Nunca fui só e apenas coordenador. No Forest, fui coordenador mas trabalhava também com os goleiros sub-23 e sub-18. No Legia e Del Valle, fui preparador de goleiros e também coordenador do Departamento de Goleiros.

Sou treinador porque adoro ensinar, adoro criar exercícios que ajudem a resolver os problemas. Coordenar me dá a oportunidade de ensinar o jogo aos goleiros desde muito jovens e de compartilhar as minhas ideias com os outros preparadores. 

Só peço que não me tirem do campo, aí matam o que de melhor tenho, que é calçar as chuteiras e passar adiante minha paixão pelo gol. Sempre fui um animal de treino. 

Ricardo rasgou elogios ao mexicano Uchoa
Ricardo rasgou elogios ao mexicano UchoaFred Moisse

Você trabalhou com o goleiro mexicano Ochoa no Standar Liége, da Bélgica. Ele é um goleiro diferenciado pela "baixa estatura" (1,85m)?

Ochoa é diferenciado porque tem qualidade. Ele percebeu cedo quais eram as suas melhores características e as elevou a um patamar muito alto.

Ele soube aperfeiçoar três qualidades importantes que tem: velocidade de reação, posicionamento e intuição.

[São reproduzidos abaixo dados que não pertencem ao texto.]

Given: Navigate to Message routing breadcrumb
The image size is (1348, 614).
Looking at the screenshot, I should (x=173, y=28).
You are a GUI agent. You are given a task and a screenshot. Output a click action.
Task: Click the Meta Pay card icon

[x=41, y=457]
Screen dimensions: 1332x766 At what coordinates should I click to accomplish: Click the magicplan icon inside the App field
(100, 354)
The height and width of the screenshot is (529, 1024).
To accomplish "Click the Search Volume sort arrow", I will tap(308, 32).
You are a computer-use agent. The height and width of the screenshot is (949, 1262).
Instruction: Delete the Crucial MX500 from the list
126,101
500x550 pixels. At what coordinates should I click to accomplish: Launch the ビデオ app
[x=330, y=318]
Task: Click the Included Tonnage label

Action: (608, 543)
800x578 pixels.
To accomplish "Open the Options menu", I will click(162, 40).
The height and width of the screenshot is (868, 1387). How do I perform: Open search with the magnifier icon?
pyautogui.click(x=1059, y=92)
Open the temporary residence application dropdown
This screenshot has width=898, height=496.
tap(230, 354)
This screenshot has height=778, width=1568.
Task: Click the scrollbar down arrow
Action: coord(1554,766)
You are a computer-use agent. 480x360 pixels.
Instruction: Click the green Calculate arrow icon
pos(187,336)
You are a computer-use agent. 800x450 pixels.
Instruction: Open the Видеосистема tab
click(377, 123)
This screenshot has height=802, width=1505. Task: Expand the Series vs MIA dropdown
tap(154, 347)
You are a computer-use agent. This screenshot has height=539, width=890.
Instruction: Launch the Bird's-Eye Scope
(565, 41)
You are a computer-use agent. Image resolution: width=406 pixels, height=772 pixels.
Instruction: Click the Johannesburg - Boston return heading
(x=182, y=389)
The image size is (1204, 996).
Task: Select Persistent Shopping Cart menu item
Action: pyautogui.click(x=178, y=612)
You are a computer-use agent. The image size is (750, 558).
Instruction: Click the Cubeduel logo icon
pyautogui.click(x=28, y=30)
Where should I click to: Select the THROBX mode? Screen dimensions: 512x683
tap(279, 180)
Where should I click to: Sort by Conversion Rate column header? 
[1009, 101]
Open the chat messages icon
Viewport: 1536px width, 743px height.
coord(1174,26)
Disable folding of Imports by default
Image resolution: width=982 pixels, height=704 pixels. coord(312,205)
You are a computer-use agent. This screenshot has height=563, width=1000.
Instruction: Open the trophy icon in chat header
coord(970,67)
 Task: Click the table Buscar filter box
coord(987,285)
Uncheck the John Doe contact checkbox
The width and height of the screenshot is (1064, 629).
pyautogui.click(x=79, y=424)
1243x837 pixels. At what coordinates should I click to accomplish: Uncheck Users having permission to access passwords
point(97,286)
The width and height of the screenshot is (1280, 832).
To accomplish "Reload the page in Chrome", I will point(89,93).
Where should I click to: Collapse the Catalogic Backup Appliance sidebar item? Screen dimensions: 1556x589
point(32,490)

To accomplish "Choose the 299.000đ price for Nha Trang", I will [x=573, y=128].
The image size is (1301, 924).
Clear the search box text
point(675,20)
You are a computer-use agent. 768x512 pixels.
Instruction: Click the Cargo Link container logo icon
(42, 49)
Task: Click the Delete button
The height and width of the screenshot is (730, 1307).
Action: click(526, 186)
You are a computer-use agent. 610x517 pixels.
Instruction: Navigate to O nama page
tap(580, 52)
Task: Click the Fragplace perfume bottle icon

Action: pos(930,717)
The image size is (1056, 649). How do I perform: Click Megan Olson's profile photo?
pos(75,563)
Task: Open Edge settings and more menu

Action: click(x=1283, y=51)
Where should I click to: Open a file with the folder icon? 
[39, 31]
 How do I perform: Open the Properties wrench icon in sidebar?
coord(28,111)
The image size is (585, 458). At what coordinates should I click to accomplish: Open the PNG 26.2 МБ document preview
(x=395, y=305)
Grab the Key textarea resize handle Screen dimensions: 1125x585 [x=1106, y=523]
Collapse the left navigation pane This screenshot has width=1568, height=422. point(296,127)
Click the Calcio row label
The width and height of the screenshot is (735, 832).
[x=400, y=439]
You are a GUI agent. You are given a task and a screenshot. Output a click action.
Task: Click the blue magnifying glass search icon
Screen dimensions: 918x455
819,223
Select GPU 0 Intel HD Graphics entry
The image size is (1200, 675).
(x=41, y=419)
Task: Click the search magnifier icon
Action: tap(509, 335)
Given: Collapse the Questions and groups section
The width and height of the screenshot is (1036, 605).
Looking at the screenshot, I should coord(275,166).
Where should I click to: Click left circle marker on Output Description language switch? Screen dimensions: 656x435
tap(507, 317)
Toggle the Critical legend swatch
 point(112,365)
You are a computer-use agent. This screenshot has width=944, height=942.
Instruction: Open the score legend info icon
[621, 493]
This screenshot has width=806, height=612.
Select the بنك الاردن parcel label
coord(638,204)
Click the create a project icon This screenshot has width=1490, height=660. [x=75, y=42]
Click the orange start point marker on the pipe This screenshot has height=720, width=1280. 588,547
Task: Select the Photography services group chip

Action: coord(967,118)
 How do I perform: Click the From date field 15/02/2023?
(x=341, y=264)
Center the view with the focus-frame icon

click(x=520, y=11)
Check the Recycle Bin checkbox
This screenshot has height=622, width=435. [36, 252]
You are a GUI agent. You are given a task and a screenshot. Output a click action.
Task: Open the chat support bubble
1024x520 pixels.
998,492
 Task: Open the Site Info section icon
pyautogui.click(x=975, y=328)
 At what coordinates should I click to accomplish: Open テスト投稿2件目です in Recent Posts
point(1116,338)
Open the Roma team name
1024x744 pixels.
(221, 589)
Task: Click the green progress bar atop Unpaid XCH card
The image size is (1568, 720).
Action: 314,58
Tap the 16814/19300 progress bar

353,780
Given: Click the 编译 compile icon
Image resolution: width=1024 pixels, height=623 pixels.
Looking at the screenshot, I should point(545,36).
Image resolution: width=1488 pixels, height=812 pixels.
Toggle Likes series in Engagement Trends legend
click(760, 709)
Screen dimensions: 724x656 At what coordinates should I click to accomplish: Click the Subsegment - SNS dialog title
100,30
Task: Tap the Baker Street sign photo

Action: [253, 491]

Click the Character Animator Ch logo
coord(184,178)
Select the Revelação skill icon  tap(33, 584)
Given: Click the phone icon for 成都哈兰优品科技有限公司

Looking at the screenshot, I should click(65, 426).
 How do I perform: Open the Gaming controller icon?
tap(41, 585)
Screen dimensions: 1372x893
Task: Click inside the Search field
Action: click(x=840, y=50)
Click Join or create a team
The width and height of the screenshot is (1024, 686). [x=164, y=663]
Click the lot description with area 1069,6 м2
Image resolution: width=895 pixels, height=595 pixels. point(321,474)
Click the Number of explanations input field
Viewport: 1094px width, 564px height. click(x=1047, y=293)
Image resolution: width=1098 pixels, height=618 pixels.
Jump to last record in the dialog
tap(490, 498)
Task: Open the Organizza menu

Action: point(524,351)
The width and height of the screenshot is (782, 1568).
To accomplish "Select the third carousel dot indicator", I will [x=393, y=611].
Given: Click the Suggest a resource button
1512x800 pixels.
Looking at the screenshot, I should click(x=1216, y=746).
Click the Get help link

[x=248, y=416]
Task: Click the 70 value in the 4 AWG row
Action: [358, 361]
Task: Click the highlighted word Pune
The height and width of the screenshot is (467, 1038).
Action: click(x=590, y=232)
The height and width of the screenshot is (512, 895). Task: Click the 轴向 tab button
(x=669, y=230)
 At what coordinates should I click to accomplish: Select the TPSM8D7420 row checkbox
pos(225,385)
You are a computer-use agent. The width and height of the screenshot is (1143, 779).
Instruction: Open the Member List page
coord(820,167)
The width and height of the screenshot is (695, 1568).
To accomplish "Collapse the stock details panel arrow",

Os goleiros de sucesso sabem perfeitamente onde devem se posicionar e reposicionar para resolver os problemas. Ochoa é um goleiro inteligente e que já deu aos amantes desta arte de defender o gol momentos inesquecíveis.

Foi um privilégio ter tido oportunidade de treiná-lo numa fase precoce da minha carreira. 

Goleiros brasileiros estão com "mania" de se jogar no gramado para ganhar tempo após defesas simples e, principalmente, difíceis, especialmente quando seu time está na frente do marcador, alegando lesões que visivelmente não aconteceram. Uma estratégia somente pra ganhar tempo. Vê isso em outros países? Qual sua visão sobre isso?

Sou um apaixonado pelo jogo, pelo futebol bem jogado e pelo espetáculo. Por isso, consigo entender o ponto de vista do torcedor. Mas e o torcedor fanático? Gosta do jogo ou gosta de ver o seu time ganhar? E para ganhar o que está disposto a “fazer”? 

O goleiro ainda tem a possibilidade de gerir o tempo de jogo como nenhum outro. Se todos os jogos, tiverem 25 minutos de acréscimos, você acha que o goleiro vai continuar a se jogar no gramado?

O goleiro é um gestor do tempo, do ritmo e das emoções do time. Ele precisa parar o jogo em momentos de aperto. É óbvio que também não gosto do folclore e do exagero.

Não é goleiro quem quer, mas quem pode e tem a coragem de assumir que vai ser julgado centenas de vezes ao longo da carreira. O goleiro leva por baixo da camisa a capa de um super herói, que tem a coragem de se oferecer a um escrutínio semanal a quem não se admitem erros. Não os julgarei jamais por usarem algumas manhas emocionais para gerarem desconforto no adversário.